Please show us main.cf for this service group?

It seems you have custom scripts that you have configured as Application type resources. 
Have you tested these scripts outside of VCS?

Wally_Heim
Level 6
Employee

The resource "activemq" seems to be having problems with its monitor script.  You should check on that resource specifically to see what it is checking during its monitor cycle.  You might also need to add some logging to its monitor script to find out what it is having problems checking.

-Wally

symsonu
Level 6

Yes, these are the tested scriptas and failover has happened many a times before

 This time , as we can see from logs that after failover, it got stuck at

Initiating offline of resource activemq  .

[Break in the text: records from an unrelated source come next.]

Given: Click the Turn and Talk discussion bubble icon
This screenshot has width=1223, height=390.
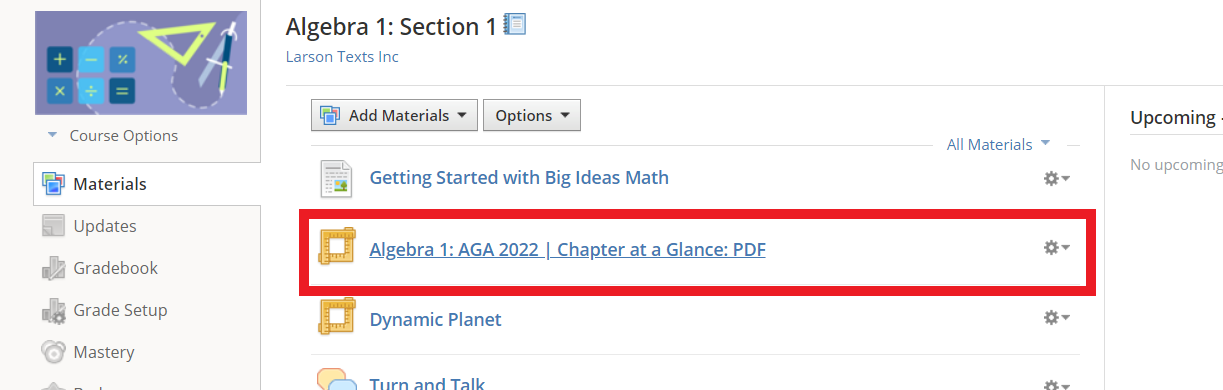Looking at the screenshot, I should 336,380.
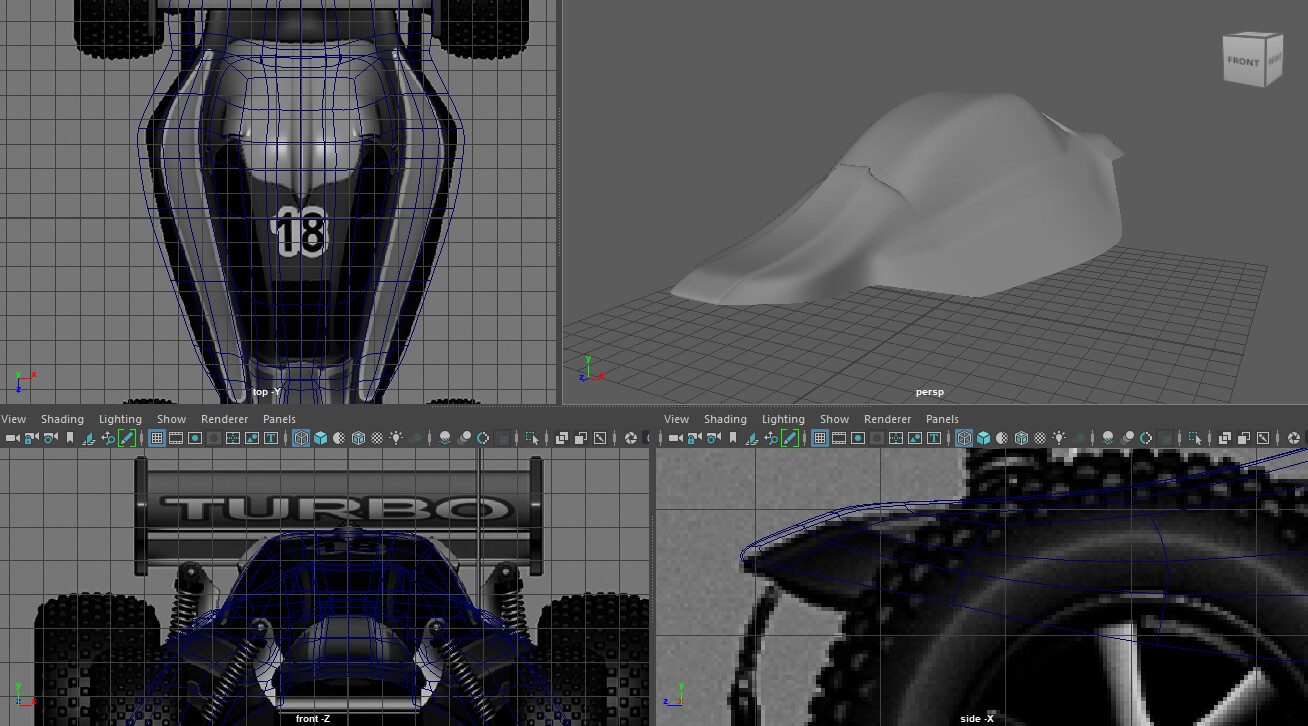Select the Image Plane icon in the side viewport toolbar

754,437

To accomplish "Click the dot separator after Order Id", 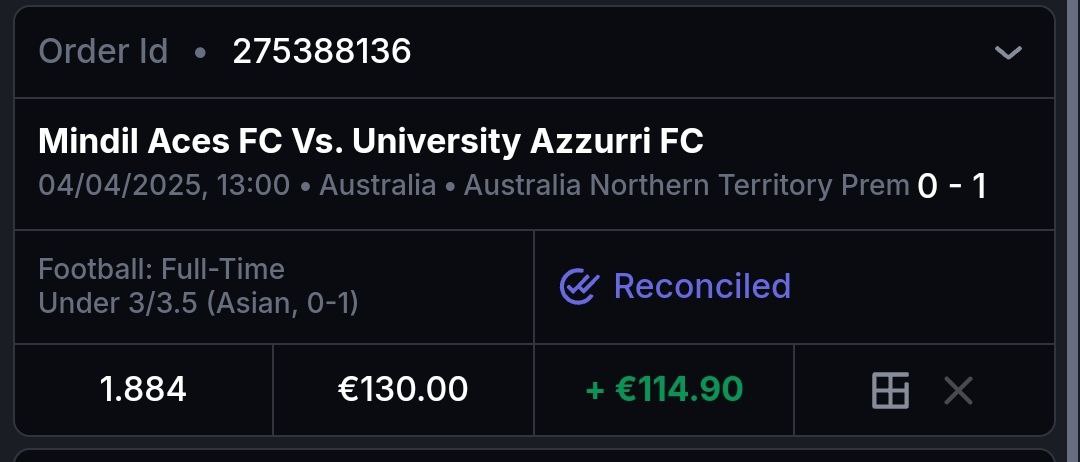I will pyautogui.click(x=200, y=53).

It continued only when we disable the smf service of activemq.

Only thing we need to know that , why the stopcommand of activemq was not executed by vcs at 20:11.

there were no logs in engine log  after this for quite some time.

symsonu
Level 6

Can you please clarify, how we can say that  there is issue with monitor script of activemq.

 

Daniel_Matheus
Level 4
Employee Accredited Certified

I think the problem is rather in your offline procedure.

You define a offline action and VCS will initiate that when the offline entry point is called.

 

The question is how do you try to stop activemq? By running a command or a custom script?

Maybe you can share this offline script/command?

Could you stop activemq by manually executing the command or script?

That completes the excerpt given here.